### Text provided
A robust system of crowdfunded networks can be solved with models like micropayment APIs. The communication these new tools share may be able to help create the Internet of Things (IoT) that networks everyday life with the digital realm. Applications that feed your pets when they are in need or maybe turn the heat on in your home seasonally without you putting thought into it. But what happens when you meld the existing technology with open protocols such as micropayments and distributed ledgers? On top of the ongoing research of micropayment solutions joint efforts between financial institutions and their software is leading to a unique focus on open standard APIs. The idea behind this gives third party developers the view of a business’s published code on the internet. This sharing enables an evolution within the standardization processes leading to more efficient communications in technology.
The service Chain wants to build a network of financial APIs by connecting the dots of asset and currency trading via blockchain technologies. Currently, there is a bold initiative to build private cryptographically secured ledger systems within the atmosphere of legacy institutions. Chain wants to capitalize on this by providing a system for these new digital accords to communicate with each other.

Word and element location records

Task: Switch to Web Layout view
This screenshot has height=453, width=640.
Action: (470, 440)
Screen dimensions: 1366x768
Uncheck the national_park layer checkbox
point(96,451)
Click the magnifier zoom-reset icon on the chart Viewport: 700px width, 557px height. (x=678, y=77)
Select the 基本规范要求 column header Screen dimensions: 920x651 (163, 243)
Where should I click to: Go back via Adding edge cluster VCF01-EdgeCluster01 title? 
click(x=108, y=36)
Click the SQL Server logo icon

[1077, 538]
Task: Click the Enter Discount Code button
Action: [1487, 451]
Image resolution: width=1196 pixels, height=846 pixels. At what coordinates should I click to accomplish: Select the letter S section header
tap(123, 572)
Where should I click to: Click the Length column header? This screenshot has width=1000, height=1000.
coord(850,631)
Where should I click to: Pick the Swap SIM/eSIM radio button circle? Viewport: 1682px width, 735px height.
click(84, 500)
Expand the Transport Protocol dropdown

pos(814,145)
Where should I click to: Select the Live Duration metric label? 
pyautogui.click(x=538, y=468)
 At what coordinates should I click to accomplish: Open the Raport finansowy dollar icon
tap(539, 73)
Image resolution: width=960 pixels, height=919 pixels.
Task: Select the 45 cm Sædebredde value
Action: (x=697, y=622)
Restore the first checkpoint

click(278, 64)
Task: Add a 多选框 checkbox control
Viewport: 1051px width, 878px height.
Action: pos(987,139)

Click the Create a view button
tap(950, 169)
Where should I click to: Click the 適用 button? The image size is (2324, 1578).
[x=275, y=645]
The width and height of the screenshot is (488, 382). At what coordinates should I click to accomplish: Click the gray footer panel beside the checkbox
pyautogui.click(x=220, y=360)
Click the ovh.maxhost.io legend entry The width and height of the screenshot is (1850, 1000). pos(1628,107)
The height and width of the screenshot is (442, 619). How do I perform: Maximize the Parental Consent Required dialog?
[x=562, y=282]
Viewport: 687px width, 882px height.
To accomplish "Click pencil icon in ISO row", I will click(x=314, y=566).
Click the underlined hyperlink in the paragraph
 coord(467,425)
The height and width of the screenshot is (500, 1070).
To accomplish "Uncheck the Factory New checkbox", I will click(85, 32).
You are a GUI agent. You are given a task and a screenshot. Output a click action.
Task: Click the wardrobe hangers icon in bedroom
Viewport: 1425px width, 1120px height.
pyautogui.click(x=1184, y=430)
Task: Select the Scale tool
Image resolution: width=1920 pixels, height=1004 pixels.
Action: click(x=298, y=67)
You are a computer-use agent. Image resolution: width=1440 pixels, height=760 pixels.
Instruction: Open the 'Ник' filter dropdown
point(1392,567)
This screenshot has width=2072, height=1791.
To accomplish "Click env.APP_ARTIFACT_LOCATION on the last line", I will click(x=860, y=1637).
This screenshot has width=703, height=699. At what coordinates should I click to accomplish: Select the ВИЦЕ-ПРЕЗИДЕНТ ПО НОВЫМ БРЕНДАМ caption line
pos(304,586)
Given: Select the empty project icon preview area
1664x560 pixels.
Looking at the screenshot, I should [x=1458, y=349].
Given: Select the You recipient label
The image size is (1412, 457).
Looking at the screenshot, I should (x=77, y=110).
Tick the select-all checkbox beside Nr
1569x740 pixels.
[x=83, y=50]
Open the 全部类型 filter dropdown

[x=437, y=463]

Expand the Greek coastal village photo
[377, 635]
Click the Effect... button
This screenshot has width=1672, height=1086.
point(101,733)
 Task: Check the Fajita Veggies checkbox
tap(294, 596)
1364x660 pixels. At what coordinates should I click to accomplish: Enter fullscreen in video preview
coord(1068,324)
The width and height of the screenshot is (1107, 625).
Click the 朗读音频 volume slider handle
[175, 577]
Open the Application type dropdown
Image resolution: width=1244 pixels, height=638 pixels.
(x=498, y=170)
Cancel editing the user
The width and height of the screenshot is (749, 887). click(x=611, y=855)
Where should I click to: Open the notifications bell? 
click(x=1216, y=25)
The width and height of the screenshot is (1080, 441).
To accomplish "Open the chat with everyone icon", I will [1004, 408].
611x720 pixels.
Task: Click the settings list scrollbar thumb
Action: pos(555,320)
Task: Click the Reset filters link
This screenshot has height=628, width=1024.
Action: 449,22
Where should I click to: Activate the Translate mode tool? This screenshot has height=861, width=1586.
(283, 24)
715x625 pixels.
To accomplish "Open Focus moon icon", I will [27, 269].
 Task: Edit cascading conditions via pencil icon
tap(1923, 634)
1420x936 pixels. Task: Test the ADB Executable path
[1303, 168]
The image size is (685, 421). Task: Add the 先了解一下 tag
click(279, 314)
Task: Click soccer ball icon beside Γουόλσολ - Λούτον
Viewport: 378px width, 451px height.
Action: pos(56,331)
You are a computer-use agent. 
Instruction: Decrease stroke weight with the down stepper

### Stated exercise 1
According to the text on micropayment APIs, what does the service Chain want to build?
### Stated exercise 2
Repeat the passage of the text on micropayment APIs from "The service Chain" to "with each other.".
### Stated exercise 3
Decide whether each statement agrees with the text on micropayment APIs, and quote the deciding words for each: (a) Open standard APIs give third party developers a view of a business's published code on the internet. (b) Chain plans to connect asset and currency trading through blockchain technologies. (c) The private ledger initiative is being built outside legacy institutions.

### Expected answer 1
A network of financial APIs.

### Expected answer 2
The service Chain wants to build a network of financial APIs by connecting the dots of asset and currency trading via blockchain technologies. Currently, there is a bold initiative to build private cryptographically secured ledger systems within the atmosphere of legacy institutions. Chain wants to capitalize on this by providing a system for these new digital accords to communicate with each other.

### Expected answer 3
(a) Yes: "The idea behind this gives third party developers the view of a business’s published code on the internet."
(b) Yes: "by connecting the dots of asset and currency trading via blockchain technologies"
(c) No: "within the atmosphere of legacy institutions"